Infants who are learning to walk don’t move forward in one continuous straight line.They take a step, lose their balance and fall.They speed forward, stop short, fall backward. They start forward, swerve, miss a step, fall down.
As adults, we try to avoid falling. In school, we learn to try to get the “right” answer and to avoid making “mistakes.”At work, in relationships, we try to do what we intend, or what others intend for us. If we don’t succeed, we feel like a “failure.” When we lose our balance we to try to get up quickly so that no one notices. As adults, don’t give ourselves much margin for error. Which means we don’t give leave much room for learning. Or innovation.
Perhaps it is time for us all to learn how to fall and to practice falling more frequently.
On a physical level, learning to fall can help avoid serious injuries. One third of all emergency room visits are due to falls. Martial artists, dancers, paratroopers all learn techniques for falling so that they don’t hurt themselves. The key to learning how to fall is not to resist falling, but to learn how to go with the fall and direct it
On an emotional level, learning to fall may mean accepting that you won’t always be able to do what you intend, and that’s not always a bad thing: Stepping sideways, taking detours and sitting it out for a time are expected, not a diversion but part of the whole. Knowing this, you are less hard on yourself and more kind to others.

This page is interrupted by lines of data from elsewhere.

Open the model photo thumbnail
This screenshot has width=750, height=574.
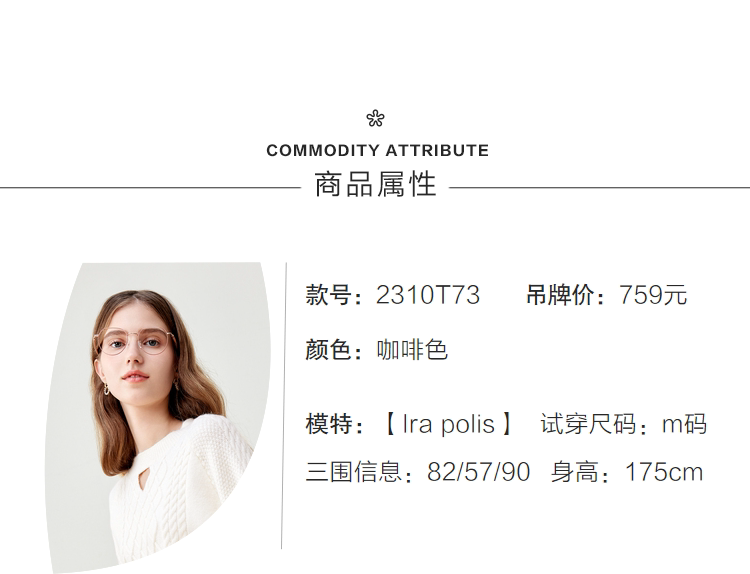click(160, 415)
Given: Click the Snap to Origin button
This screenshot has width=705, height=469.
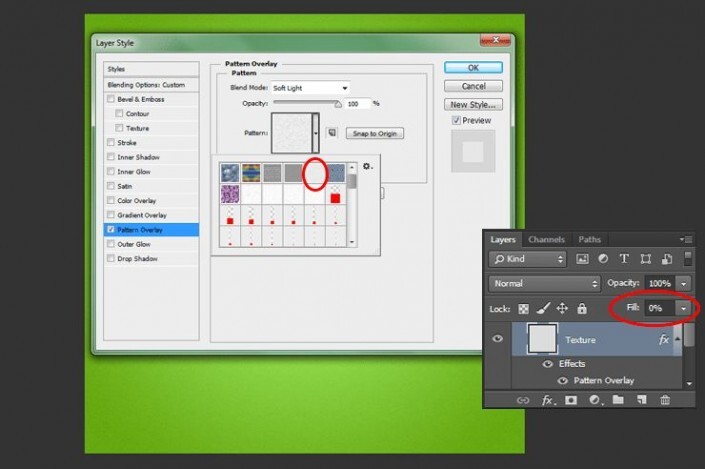Looking at the screenshot, I should point(373,133).
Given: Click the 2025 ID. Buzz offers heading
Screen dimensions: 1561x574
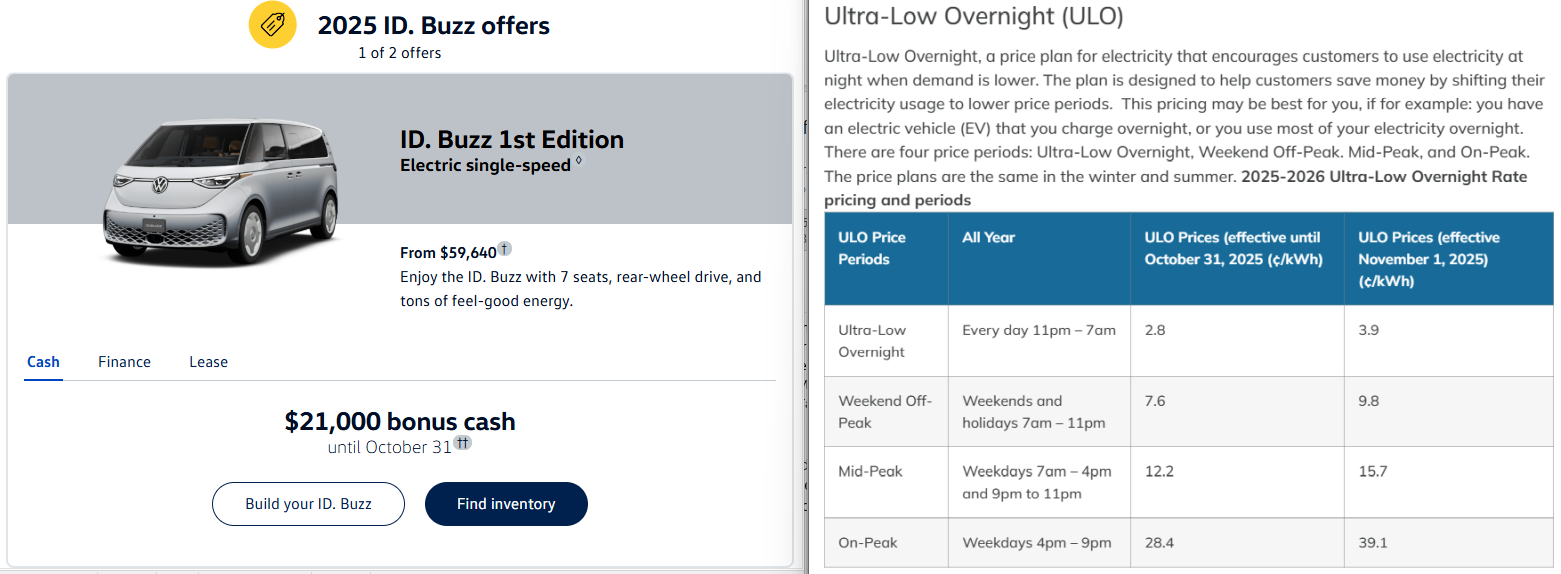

Creatively, learning to fall means not holding back for fear of saying or doing what others may not like. You are free to do more, try more, learn more from feedback. When you are not afraid of getting it wrong, you free yourself to be original, to be bold. When you aren’t afraid of falling, — doing something that may not turn out as you expect, you are free to do what you or no one expects.
When is the last time you fell? If you could fall again, how would you do it differently?